The voters, polling officials, soldiers and policemen had to work in the sweltering heat.

As the voters continued to exercise their right to vote, though polling staff suffered heat fatigue sweating profusely throughout the day.

“ECP had five years for making arrangements and they could have done a lot better,” said Presiding Officer Muntazir Mehdi. “We are here for a day or two, but at least do something for the children studying in these schools.”

Mehdi said that the polling staff had spent the night battling mosquitoes and wondered how army officials deputed at the same schools had lasted five days in the absence of proper arrangements. “There was no electricity, fan and the floor was broken in the room where we stayed. Even animals can’t stay in these rooms,” an army official standing nearby chipped in.
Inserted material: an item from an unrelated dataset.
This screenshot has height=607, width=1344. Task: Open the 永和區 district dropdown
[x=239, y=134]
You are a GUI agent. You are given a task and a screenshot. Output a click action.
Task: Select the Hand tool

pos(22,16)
Mehdi added that they shifted the polling booths from the rooms allocated for the process to the hall as rooms needed a lot of cleaning.

“We did not demand anything [extra] and used the available resources to do our job,” Mehdi said, adding that they wanted to bring the conditions to notice of the RO but his number was busy throughout the day.
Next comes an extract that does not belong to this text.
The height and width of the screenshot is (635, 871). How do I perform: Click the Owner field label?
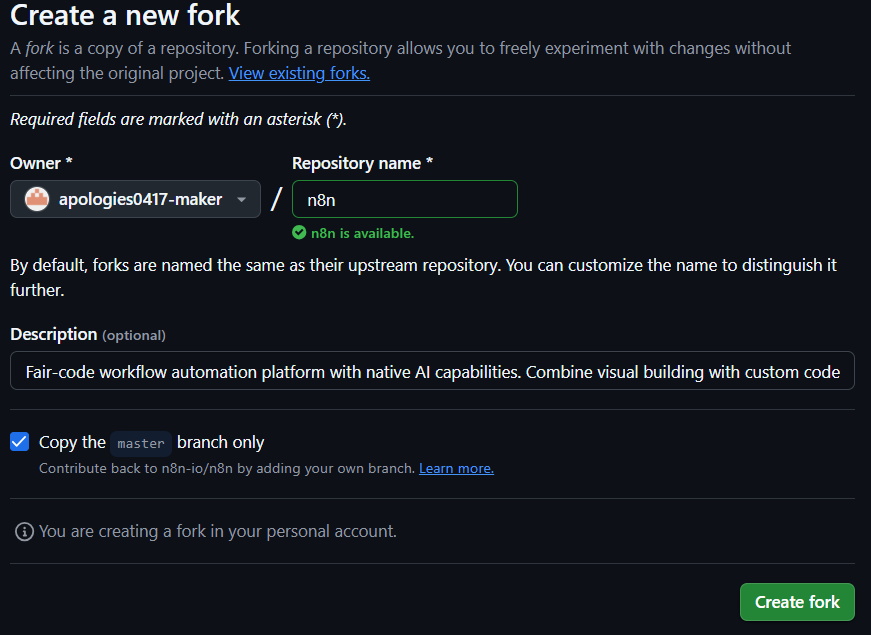point(41,162)
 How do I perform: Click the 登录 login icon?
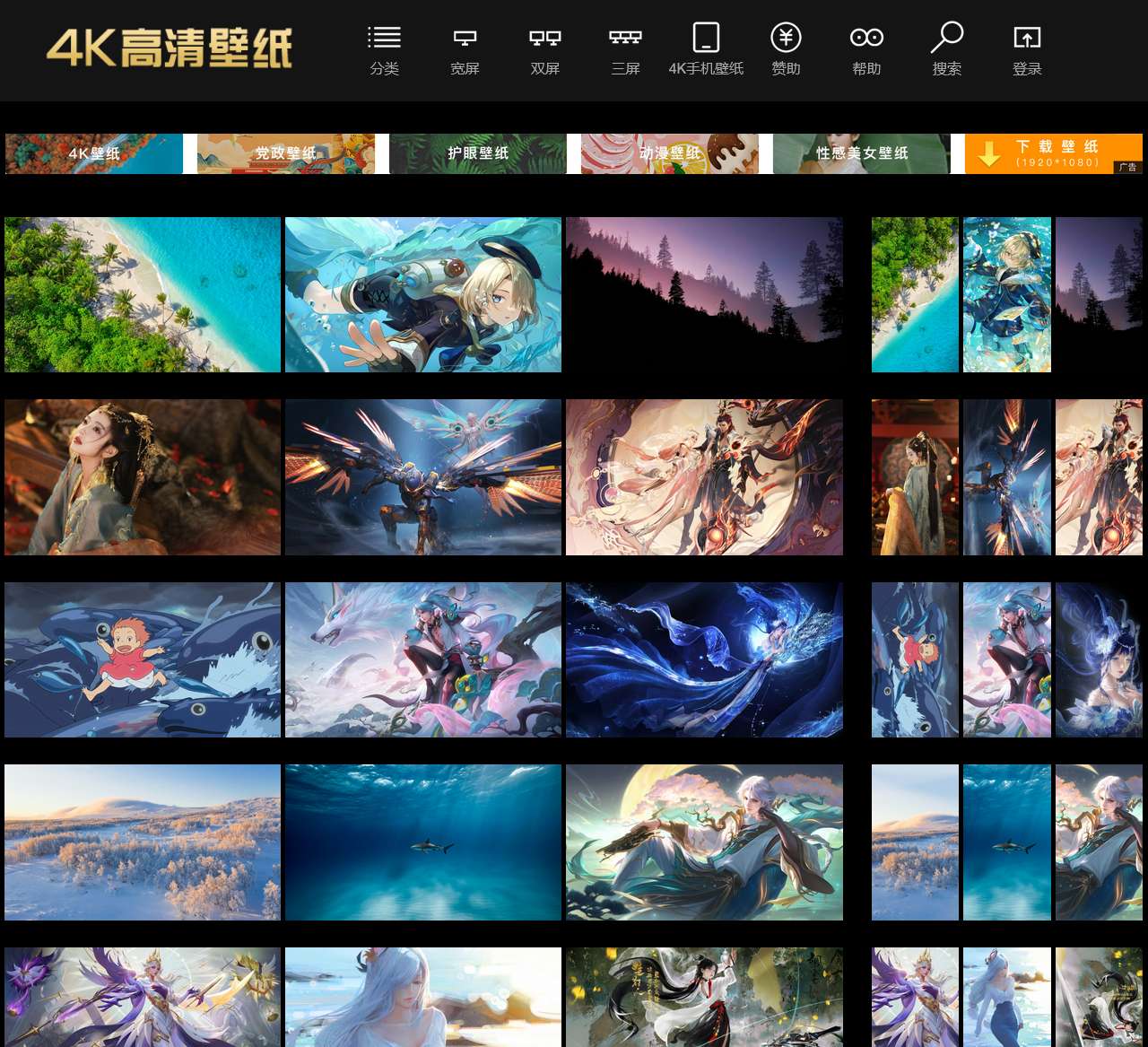point(1027,39)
Another presiding officer, Dr Khalid Khan, said that the official who gave a go-ahead for polling at the school did not do his job as approving a school which does not have basic necessities is beyond understanding.

A woman presiding officer, who wished not to be named, expressed that she, along with her staff, came to the school, cleaned the rooms with the help of the only sweeper available in the school.

“I handed over my school in the best of the conditions to the authorities but the one I have got has challenged us in several ways,” she said.

Nevertheless, they all agreed that security arrangements were up to the mark and there was no untoward incident through the day in Tarlai area. Polling staff at several other polling stations expressed satisfaction over the arrangements saying “everything is just for one day and it will pass.”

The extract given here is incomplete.